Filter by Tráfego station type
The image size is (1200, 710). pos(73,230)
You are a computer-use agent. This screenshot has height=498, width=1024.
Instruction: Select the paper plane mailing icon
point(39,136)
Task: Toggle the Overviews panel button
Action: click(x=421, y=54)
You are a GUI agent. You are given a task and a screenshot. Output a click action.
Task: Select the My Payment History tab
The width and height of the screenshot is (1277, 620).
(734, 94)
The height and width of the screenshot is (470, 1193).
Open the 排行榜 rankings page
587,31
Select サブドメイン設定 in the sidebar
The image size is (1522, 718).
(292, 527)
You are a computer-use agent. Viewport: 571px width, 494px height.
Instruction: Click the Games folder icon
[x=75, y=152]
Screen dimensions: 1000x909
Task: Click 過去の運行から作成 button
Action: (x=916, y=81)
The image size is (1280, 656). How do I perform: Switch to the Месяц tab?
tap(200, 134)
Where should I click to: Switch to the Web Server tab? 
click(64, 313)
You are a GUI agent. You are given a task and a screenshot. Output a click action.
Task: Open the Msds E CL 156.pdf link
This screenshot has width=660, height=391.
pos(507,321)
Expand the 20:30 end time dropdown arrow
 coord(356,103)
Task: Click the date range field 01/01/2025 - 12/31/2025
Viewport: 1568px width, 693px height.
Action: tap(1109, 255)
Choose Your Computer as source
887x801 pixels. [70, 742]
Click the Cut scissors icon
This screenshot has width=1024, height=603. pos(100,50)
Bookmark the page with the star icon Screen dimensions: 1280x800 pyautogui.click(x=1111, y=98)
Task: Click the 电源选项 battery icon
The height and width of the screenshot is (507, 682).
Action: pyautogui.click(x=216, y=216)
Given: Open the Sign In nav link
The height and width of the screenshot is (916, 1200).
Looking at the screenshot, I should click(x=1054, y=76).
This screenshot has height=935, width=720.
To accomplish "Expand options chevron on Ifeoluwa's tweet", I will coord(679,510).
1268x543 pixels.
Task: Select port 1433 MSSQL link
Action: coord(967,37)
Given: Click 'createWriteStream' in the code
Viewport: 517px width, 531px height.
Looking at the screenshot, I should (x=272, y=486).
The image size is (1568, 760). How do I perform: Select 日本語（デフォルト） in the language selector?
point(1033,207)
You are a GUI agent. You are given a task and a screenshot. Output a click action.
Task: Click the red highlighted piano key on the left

[EXERCISE OBJECTIVE]: The expected answer is an exact copy of the lines above, beginning at the line with "The image size is (1280, 656)." and ending at the line with "Bookmark the page", with both ends in.

[YOUR SOLUTION]:
The image size is (1280, 656). How do I perform: Switch to the Месяц tab?
tap(200, 134)
Where should I click to: Switch to the Web Server tab? 
click(64, 313)
You are a GUI agent. You are given a task and a screenshot. Output a click action.
Task: Open the Msds E CL 156.pdf link
This screenshot has width=660, height=391.
pos(507,321)
Expand the 20:30 end time dropdown arrow
 coord(356,103)
Task: Click the date range field 01/01/2025 - 12/31/2025
Viewport: 1568px width, 693px height.
Action: tap(1109, 255)
Choose Your Computer as source
887x801 pixels. [70, 742]
Click the Cut scissors icon
This screenshot has width=1024, height=603. pos(100,50)
Bookmark the page with the star icon Screen dimensions: 1280x800 pyautogui.click(x=1111, y=98)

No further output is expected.